__Problem description__
Within the entries below, find each line containing the word "height" and copy it.

__Task input__
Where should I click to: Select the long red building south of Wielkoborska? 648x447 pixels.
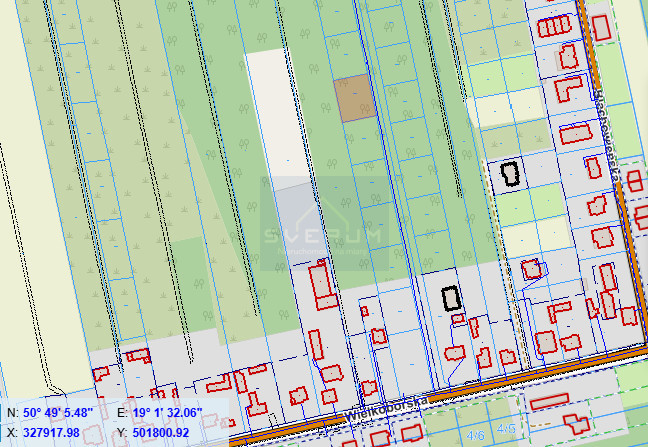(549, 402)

...

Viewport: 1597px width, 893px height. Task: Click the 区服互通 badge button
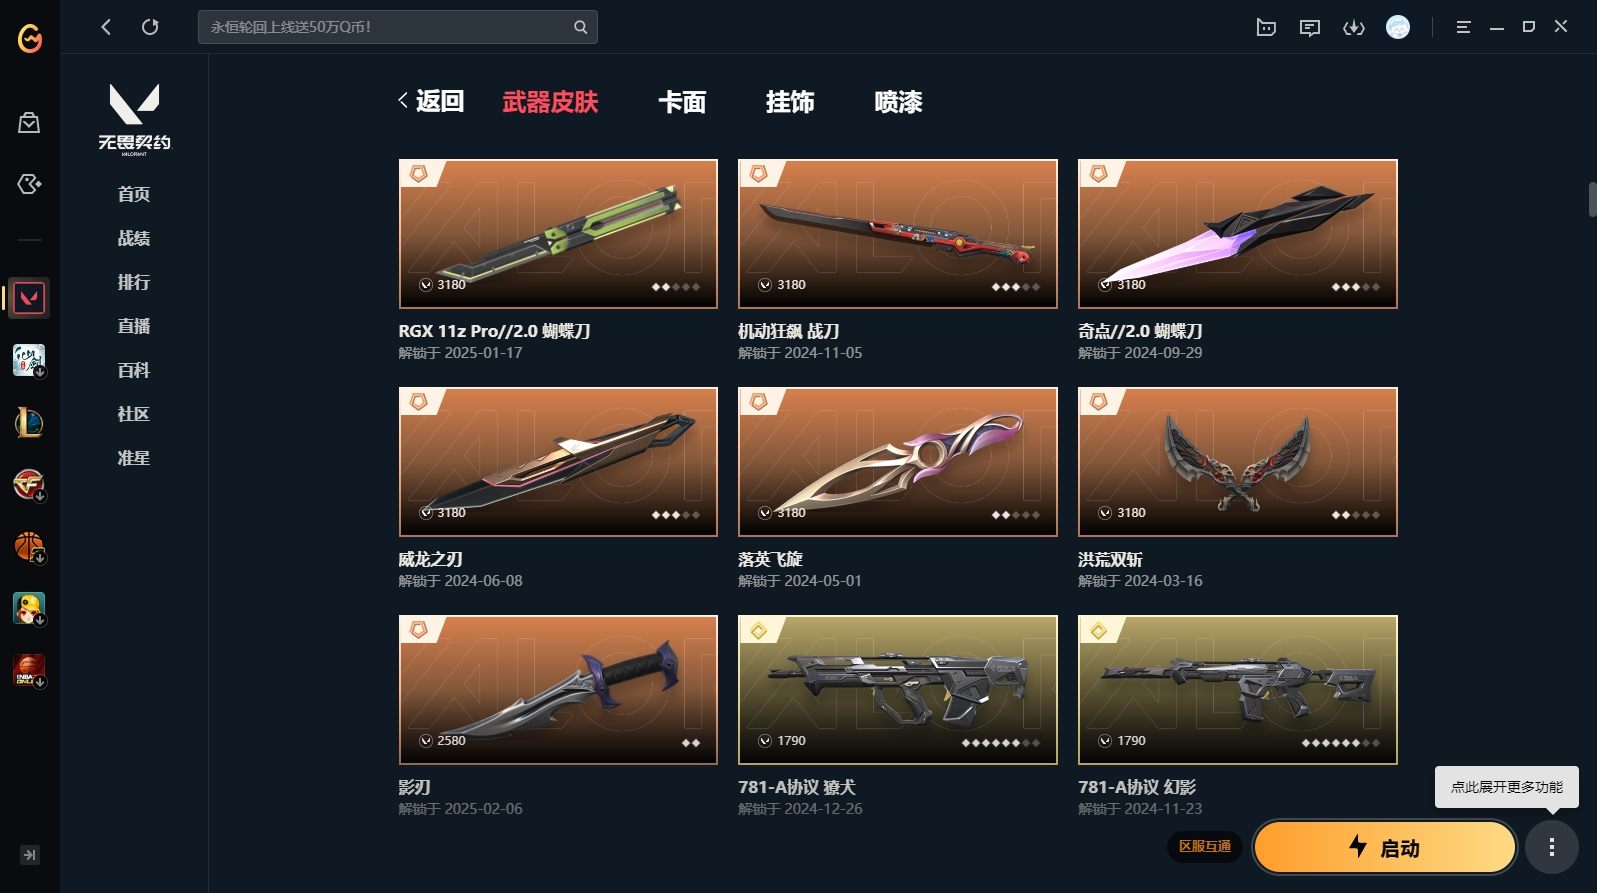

--

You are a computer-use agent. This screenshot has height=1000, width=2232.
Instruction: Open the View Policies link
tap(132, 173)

__Your solution__
Viewport: 1597px width, 893px height. Task: Click the 区服互通 badge button
You are a computer-use agent. This screenshot has height=1000, width=2232.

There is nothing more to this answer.